To simplify the creation of COBRApy objects users can call the function
[cobramod.create_object](module/cobramod/index.html#cobramod.create_object). 
This function will automatically use the stored data or download the 
biochemical information.

In [2]:
from cobramod import create_object
from pathlib import Path
                                             
dir_data = Path.cwd().resolve().joinpath("data")
                                             
new_object = create_object(
    identifier="C00026",
    directory=dir_data,
    database="KEGG",
    compartment="c"
)
                                             
type(new_object)

cobra.core.metabolite.Metabolite

In this example, the KEGG metabolite [C00026](
https://www.genome.jp/dbget-bin/www_bget?C00026) (2-Oxoglutarate) is identified
as a metabolite and is automatically built as a COBRApy object. 

## Adding metabolites

To add metabolites to a model, users can simply employ the function
[cobramod.add_metabolites](
module/cobramod/index.html#cobramod.add_metabolites). This function is an 
extension of the original COBRApy function. Users can now use a simple syntax
to create the metabolites.

------

**SYNTAX**  
To retrieve biochemical data from a database:

    identifier, compartment

Additionally, users are able to create self-curated metabolites:

    formatted_identifier, name, compartment, chemical_formula, molecular_charge

------

The function `add_metabolites` can utilize a single string, a list with strings,
a Path object that includes strings or regular Metabolite objects.

In [3]:
from cobramod import add_metabolites
from cobramod.test import textbook_biocyc
from pathlib import Path
                                                                        
dir_data = Path.cwd().resolve().joinpath("data")
# Using copy
test_model = textbook_biocyc.copy()

add_metabolites(
    model=test_model,
    obj="MET, c",
    directory=dir_data,
    database="META"
)
type(test_model.metabolites.get_by_id("MET_c"))

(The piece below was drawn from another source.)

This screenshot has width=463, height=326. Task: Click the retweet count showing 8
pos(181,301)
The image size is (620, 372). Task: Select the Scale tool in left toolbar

cobra.core.metabolite.Metabolite

The first argument is the model to extend. The `obj` represents a string with
the identifier and the corresponding compartment.

Instead of a single string, users can also add a list with strings. In the
following example, a list with two identifiers is used for `obj`.

In [4]:
add_metabolites(
    model=test_model,
    obj=["MET, c", "SUCROSE, c"],
    directory=dir_data,
    database="META",
)
print(type(test_model.metabolites.get_by_id("MET_c")))
                                                               
test_model.metabolites.get_by_id("SUCROSE_c")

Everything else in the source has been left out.